Volume 1

Capítulo 28: CRUCIFICADO

Kai girou no próprio eixo e, num só movimento, matou quase dez goblins. 

Logo embainhou sua espada. O tempo de uso ainda não tinha mudado nada. Ela consumia muita energia. Era faminta.

Fioled se encostou nas costas dele, ofegante.

– Tem muitos deles, Kai, que faremos?

– Não sei...

Eles se impulsionaram um no outro e tornaram a atacar os goblins.

Kai agarrou um pelo pescoço com as mãos nuas, chi fluindo por ela. A criatura guinchou e um fedor saiu de sua boca.

Ele apertou a mão e ouviu o pescoço do monstro se espatifar como palito de dentes.

CRACK!

O rapaz estava surpreso com o nível de poder daquelas criaturas. Tinha quase certeza que se não tivesse chi, ainda seria muito mais forte que eles.

Contudo, era de conhecimento geral que goblins nunca atacavam ninguém sozinhos, pois sua tática estava em cansar o adversário, mesmo que tivessem baixas consideráveis.

E isso se provou correto, uma vez que mais e mais goblins apareciam à medida que cerca de 30 a 60 eram mortos.

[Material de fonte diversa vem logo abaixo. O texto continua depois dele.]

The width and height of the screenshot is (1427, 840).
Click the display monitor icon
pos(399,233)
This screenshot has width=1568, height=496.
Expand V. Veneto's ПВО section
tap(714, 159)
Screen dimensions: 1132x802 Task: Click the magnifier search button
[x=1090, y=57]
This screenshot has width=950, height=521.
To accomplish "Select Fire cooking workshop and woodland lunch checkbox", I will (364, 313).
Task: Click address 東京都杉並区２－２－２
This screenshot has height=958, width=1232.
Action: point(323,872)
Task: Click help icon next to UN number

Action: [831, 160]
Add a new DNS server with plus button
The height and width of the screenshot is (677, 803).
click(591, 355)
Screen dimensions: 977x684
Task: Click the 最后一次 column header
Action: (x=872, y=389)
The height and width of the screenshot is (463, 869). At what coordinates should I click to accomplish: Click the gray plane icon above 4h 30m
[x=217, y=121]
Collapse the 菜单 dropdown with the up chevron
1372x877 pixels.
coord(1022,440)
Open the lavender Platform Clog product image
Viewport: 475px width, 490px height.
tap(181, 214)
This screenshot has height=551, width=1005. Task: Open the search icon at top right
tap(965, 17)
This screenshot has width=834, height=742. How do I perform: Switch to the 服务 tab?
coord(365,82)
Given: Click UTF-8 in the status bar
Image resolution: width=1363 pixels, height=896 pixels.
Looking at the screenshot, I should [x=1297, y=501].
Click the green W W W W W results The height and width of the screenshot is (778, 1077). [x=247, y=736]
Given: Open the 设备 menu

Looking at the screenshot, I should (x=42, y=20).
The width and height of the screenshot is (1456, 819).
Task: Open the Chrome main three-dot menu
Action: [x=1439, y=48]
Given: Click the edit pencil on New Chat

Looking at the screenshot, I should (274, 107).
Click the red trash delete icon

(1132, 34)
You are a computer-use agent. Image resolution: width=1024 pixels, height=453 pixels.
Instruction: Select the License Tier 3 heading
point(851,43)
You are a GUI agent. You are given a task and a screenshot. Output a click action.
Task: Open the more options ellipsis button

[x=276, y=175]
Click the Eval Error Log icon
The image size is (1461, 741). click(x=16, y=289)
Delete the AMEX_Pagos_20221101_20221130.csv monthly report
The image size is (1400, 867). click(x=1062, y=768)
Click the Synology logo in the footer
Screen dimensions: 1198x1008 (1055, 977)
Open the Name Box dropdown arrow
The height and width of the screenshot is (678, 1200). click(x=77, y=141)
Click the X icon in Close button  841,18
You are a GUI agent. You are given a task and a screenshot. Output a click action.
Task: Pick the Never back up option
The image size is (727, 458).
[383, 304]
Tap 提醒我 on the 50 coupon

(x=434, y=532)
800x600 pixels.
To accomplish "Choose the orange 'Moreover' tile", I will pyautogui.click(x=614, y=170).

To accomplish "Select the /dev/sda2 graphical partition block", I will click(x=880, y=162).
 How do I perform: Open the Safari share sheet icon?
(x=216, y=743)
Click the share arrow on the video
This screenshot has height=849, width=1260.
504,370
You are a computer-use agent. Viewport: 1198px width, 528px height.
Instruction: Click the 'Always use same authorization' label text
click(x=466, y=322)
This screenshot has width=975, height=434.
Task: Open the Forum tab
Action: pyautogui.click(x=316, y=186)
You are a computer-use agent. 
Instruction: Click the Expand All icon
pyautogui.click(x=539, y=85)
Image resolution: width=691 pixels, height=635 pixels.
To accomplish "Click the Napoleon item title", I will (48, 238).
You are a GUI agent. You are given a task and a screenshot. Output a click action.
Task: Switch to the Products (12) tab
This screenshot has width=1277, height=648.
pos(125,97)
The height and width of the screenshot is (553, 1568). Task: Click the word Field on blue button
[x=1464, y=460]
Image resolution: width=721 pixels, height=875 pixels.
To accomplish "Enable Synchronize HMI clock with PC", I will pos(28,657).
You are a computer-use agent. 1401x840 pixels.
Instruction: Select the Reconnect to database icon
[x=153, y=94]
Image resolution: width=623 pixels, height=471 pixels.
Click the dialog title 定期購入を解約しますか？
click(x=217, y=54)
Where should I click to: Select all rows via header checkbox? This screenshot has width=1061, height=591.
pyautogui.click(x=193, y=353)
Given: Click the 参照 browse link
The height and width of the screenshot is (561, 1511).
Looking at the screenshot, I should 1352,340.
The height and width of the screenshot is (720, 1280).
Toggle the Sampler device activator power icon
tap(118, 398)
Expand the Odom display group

– Não há lógica nisso, Stone – gritou Ysgarlad, do outro extremo. Ele protegia os mudanti ainda acorrentados, enquanto os já soltos tentava libertar o restante. – Temos de escapar.

Kai concordou. Não havia mais tempo, de fato.

No mesmo instante, Kai ouviu o gritou de Fioled.

Quando se virou, viu que ela estava cercada por vários goblins, eram quase 100. Eles não seriam um problema, não fosse por ela estar desesperada.

Naquele momento, ele percebeu que ela não passava de uma garota realmente assustada.

Então, sem pensar duas vezes, ele correu até lá, desembainhando a espada novamente.

Chegou em segundos. Varreu a extremidade arrancado braços, pernas, cabeças.

Sangue roxo jorrou por toda a parede.

Quando se livrou do grupo, olhou para baixo.

Fioled estava sentada no chão arfando bastante. Uma das criaturas a havia esfaqueado em sua perna sem que ela percebesse.

– Calma, estou aqui. – Ele disse, tentando mantê-la calma.

– Droga! – Ela gritou. – O sujeitinho foi bem astuto.

Ele se aproximou e checou o ferimento. Sua panturrilha estava perfurada com pequenos buracos, em decorrência de vários golpes.

Kai pegou um pano de seu bolso interno e passou-o por sobre a superfície da ferida, depois amarrou com firmeza. Em seguida, ajudou a garota se levantar.

Fioled esqueceu a dor por um segundo, pois ficou encarando Kai. Mas era realmente difícil ignorar o incomodo.

Ele tornou a caminhar com ela até Ysgarlad enquanto matava alguns goblins no caminho.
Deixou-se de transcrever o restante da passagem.